А теперь, как раз когда он начинал ненавидеть свою удачу, она словно распространялась, делалась повсеместной. Он не был экономистом; он понятия не имел, какая часть хрущевского плана выполнима. Однако Воробьевы горы превратились в сплошную огромную стройплощадку. Новые бульвары, отмеченные колышками и веревкой, отходили от дороги, которая не так давно была однополосной ниточкой щебенки. На каждом округленном возвышении стояли краны; свисавшие с них бетонные панели поднимались, колыхаясь, вверх, заполняя остовы бесконечных новых многоквартирных домов, которые, как и все вокруг, омывал сегодняшний чистый воздух.
Эти бледные панели вселяли надежду своей белизной, как у чистого листа. Глядя на них, можно было почувствовать, что для людей, не живущих среди янтаря и инкрустаций у “Аэропорта”, пришел конец клоповнику. Хватит им копошиться в темноте и сырости. На Воробьевых горах поднимается новый светлый город.
— Много теперь строят, — пустил пробный камень Галич.

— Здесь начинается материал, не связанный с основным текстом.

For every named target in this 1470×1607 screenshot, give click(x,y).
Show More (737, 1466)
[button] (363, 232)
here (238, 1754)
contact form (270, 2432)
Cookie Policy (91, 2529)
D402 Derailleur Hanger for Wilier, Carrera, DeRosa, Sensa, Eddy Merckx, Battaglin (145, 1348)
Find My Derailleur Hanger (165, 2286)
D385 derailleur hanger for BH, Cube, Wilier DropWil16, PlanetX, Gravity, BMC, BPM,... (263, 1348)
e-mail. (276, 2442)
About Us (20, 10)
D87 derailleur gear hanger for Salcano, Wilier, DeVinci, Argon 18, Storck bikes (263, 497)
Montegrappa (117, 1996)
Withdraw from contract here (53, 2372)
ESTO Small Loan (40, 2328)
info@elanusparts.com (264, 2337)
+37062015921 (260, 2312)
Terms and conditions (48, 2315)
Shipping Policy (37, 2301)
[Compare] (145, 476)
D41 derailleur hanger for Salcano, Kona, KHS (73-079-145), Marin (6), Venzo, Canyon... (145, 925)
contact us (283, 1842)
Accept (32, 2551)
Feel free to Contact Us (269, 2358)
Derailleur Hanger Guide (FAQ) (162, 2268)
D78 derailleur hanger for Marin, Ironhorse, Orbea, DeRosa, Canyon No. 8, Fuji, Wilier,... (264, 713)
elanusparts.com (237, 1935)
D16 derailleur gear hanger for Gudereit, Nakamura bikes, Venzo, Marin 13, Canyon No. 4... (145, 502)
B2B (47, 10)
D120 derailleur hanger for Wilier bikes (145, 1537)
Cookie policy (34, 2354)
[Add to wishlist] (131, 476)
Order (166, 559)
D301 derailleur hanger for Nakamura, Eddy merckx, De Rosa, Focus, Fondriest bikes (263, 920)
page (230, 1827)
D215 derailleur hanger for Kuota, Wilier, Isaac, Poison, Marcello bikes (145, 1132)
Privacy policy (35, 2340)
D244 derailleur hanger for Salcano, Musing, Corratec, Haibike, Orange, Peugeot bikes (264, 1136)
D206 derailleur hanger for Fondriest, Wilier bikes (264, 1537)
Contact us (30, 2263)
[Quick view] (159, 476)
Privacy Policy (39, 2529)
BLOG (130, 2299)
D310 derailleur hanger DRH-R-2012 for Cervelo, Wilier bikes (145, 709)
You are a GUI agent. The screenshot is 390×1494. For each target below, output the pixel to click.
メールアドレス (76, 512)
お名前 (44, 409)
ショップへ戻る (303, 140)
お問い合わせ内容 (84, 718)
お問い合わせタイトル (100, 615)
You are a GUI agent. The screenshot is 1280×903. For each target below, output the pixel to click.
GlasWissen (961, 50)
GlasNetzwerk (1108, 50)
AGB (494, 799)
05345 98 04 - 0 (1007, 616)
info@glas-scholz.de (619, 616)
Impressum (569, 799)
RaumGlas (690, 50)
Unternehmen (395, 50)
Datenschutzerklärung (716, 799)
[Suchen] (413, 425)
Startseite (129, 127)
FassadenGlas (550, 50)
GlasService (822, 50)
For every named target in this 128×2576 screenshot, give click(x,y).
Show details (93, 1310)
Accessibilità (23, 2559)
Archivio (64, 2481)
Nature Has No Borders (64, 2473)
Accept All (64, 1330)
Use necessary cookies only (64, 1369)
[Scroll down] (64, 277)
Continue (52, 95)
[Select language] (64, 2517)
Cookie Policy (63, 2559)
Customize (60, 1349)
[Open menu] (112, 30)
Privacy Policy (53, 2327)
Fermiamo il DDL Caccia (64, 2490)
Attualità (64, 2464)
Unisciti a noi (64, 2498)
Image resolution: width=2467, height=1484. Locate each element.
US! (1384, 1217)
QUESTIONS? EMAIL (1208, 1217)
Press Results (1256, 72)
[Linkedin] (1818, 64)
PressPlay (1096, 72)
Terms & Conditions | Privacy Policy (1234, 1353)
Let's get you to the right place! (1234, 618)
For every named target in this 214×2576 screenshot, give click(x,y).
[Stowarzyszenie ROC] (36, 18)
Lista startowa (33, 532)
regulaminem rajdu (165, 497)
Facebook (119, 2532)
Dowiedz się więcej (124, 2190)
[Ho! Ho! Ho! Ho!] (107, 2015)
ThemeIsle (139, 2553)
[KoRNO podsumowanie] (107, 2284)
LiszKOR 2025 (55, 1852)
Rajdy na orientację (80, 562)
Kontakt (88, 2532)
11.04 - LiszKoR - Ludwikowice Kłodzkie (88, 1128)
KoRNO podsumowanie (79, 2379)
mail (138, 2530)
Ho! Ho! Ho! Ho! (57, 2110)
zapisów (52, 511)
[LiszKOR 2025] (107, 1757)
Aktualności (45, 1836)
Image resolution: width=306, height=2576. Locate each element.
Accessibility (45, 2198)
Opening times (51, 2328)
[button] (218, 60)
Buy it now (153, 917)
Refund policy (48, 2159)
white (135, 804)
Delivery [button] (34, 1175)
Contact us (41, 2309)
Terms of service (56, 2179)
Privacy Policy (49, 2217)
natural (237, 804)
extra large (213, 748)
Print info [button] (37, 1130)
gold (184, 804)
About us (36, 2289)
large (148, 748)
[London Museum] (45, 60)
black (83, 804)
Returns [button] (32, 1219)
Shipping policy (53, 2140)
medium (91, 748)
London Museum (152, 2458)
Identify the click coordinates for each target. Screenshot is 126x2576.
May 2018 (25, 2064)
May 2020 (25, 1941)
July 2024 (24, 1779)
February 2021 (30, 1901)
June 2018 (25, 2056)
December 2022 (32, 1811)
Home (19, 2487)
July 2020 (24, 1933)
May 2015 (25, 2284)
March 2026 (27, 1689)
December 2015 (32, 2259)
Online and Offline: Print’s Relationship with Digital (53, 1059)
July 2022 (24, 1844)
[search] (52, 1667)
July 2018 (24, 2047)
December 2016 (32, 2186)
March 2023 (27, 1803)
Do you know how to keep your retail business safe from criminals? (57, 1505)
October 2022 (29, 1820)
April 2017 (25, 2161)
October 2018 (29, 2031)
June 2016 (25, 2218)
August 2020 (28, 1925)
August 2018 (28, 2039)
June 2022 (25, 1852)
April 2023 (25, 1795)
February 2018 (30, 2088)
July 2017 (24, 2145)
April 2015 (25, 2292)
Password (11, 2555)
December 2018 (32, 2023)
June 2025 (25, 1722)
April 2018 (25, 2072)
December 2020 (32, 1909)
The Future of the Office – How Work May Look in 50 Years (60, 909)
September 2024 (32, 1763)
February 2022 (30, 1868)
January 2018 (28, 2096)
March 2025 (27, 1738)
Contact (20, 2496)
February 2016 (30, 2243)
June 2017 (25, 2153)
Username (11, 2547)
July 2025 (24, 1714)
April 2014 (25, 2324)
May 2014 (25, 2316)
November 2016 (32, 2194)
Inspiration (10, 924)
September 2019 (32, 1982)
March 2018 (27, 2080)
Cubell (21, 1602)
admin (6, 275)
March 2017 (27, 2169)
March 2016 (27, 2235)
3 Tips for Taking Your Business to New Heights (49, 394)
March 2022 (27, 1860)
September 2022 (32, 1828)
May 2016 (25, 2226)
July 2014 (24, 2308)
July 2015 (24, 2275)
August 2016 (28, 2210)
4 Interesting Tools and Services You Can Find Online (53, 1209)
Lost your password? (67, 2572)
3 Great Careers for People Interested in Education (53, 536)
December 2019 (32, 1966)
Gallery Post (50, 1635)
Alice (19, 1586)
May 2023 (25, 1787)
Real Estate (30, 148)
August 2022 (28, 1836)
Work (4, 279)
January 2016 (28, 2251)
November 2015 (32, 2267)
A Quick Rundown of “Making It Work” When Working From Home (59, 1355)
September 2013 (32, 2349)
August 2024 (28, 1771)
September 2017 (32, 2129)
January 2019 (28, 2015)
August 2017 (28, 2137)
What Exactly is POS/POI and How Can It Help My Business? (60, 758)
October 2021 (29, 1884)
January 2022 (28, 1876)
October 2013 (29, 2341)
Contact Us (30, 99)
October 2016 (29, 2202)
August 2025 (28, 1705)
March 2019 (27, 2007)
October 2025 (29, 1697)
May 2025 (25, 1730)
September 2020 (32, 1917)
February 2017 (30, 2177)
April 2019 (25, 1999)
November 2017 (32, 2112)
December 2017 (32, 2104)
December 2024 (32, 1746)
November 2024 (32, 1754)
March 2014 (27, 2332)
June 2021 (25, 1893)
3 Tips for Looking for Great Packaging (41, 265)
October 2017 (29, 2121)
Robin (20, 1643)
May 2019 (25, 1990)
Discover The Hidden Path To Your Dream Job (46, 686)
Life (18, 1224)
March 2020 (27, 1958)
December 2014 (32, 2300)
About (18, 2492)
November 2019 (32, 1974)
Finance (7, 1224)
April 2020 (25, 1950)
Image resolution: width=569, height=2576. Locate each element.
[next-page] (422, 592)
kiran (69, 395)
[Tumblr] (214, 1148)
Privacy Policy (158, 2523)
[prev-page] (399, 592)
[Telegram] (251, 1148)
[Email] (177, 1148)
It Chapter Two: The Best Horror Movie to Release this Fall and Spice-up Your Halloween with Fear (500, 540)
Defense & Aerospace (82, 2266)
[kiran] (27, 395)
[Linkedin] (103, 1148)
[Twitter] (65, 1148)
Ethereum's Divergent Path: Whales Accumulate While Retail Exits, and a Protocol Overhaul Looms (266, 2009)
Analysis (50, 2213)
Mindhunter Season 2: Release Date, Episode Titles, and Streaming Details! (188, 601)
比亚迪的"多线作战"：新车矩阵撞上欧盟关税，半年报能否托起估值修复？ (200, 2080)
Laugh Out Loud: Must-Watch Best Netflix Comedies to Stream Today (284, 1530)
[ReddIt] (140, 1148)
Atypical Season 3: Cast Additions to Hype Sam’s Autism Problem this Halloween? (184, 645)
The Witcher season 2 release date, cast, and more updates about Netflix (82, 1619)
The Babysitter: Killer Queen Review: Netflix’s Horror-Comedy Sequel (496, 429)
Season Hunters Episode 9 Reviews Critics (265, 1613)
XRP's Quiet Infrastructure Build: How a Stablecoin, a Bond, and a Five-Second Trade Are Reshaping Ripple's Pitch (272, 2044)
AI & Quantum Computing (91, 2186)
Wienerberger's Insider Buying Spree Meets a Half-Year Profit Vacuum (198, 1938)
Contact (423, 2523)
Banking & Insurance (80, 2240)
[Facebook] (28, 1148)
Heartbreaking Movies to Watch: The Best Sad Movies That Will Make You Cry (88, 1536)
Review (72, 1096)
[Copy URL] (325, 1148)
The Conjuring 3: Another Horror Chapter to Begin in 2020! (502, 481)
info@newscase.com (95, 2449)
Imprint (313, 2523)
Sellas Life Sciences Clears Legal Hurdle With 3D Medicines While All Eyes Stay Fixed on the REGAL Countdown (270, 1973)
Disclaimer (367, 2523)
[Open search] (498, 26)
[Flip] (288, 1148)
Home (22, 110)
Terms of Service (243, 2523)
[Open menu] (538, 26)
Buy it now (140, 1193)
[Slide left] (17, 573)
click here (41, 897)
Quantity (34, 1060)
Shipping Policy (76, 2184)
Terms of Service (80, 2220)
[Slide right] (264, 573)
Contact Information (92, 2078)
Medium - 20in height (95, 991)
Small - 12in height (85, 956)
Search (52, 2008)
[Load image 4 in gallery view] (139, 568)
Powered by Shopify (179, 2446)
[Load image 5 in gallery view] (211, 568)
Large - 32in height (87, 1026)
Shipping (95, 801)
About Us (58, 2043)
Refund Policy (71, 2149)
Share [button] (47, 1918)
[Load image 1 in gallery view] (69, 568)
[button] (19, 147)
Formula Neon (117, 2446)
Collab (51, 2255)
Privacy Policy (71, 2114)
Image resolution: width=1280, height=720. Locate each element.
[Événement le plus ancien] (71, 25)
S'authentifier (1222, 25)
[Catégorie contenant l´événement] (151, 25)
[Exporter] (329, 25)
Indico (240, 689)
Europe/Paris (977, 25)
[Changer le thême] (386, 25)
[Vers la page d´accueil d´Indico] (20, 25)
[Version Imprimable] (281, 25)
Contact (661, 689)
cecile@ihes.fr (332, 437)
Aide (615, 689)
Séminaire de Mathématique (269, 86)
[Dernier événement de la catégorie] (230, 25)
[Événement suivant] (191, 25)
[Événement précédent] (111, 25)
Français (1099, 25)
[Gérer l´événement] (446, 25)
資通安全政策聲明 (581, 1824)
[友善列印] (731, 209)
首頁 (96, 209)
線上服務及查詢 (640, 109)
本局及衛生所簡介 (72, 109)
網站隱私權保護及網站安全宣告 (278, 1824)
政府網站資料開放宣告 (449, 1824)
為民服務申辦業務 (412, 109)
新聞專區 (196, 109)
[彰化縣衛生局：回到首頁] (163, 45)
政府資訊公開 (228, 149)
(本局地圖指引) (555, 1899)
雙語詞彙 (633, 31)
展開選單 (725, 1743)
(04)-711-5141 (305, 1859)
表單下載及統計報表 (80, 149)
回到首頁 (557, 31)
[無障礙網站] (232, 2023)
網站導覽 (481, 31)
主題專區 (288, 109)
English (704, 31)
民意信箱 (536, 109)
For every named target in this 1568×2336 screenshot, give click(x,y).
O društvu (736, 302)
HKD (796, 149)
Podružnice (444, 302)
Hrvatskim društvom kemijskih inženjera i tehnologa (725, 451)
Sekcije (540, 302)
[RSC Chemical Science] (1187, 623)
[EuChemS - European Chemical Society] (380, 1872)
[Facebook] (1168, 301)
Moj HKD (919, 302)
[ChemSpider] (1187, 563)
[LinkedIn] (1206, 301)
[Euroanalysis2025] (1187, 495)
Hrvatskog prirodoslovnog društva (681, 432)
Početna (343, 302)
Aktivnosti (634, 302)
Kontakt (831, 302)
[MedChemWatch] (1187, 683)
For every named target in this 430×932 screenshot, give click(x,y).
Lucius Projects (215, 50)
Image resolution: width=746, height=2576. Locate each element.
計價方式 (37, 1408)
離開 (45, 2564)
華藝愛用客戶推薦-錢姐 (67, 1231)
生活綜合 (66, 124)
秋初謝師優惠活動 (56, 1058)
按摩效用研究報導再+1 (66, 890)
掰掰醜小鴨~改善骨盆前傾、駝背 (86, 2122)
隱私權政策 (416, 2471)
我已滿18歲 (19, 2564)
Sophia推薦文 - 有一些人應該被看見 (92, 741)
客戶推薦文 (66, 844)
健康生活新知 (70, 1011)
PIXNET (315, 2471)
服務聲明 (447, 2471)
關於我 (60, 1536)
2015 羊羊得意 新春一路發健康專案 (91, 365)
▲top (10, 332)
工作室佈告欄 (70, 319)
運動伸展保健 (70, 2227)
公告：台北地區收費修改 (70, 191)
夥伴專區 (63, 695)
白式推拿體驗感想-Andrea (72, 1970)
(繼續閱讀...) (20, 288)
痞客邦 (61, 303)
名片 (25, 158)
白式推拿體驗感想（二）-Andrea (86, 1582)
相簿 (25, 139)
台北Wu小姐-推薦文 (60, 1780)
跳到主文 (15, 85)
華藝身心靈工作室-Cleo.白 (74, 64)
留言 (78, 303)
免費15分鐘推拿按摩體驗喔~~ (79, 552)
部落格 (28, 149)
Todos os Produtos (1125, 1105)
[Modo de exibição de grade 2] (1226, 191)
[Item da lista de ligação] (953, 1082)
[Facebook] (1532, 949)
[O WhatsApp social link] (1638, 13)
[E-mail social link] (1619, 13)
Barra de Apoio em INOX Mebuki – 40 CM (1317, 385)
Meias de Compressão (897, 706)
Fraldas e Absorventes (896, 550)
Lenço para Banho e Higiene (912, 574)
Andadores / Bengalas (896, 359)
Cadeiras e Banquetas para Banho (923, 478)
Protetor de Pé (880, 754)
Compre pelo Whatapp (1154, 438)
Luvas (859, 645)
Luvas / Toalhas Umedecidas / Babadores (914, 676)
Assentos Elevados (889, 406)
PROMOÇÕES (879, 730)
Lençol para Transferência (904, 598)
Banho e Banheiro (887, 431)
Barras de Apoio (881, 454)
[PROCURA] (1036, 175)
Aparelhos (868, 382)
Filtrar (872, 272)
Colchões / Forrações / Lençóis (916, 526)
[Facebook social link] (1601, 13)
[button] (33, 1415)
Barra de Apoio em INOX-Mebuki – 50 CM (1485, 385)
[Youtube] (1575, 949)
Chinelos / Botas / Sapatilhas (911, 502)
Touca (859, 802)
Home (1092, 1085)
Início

— Ага, Никита Сергеевич у нас прямо волшебник! — ответил таксист.
Интересно, он это искренне? Или под настроение может и про хрущобы пошутить? Поди пойми — он произнес это с каменным лицом, не давая возможности свести слова к какому-то одному смыслу. Обычно Саша восхищался этим народным искусством недосказывать, однако сегодня он лишь почувствовал себя от этого еще более одиноким в своем личном сгустке тьмы. Москва светилась, как икона, будущее сияло; один он остался в стороне от счастливого согласия. На следующем углу по торцу здания хлопало, подергиваясь рябью в вышине, громадное полотнище с честным лицом Юрия Гагарина, а под ним — слова, которые он якобы сказал тогда, в апреле, когда под ним запалили ракету: “поехали”. Ввысь вместе с Юрием! Вверх, к звездам; в небеса по Никитиной лестнице — той, что основанием стоит в каше из крови и костей.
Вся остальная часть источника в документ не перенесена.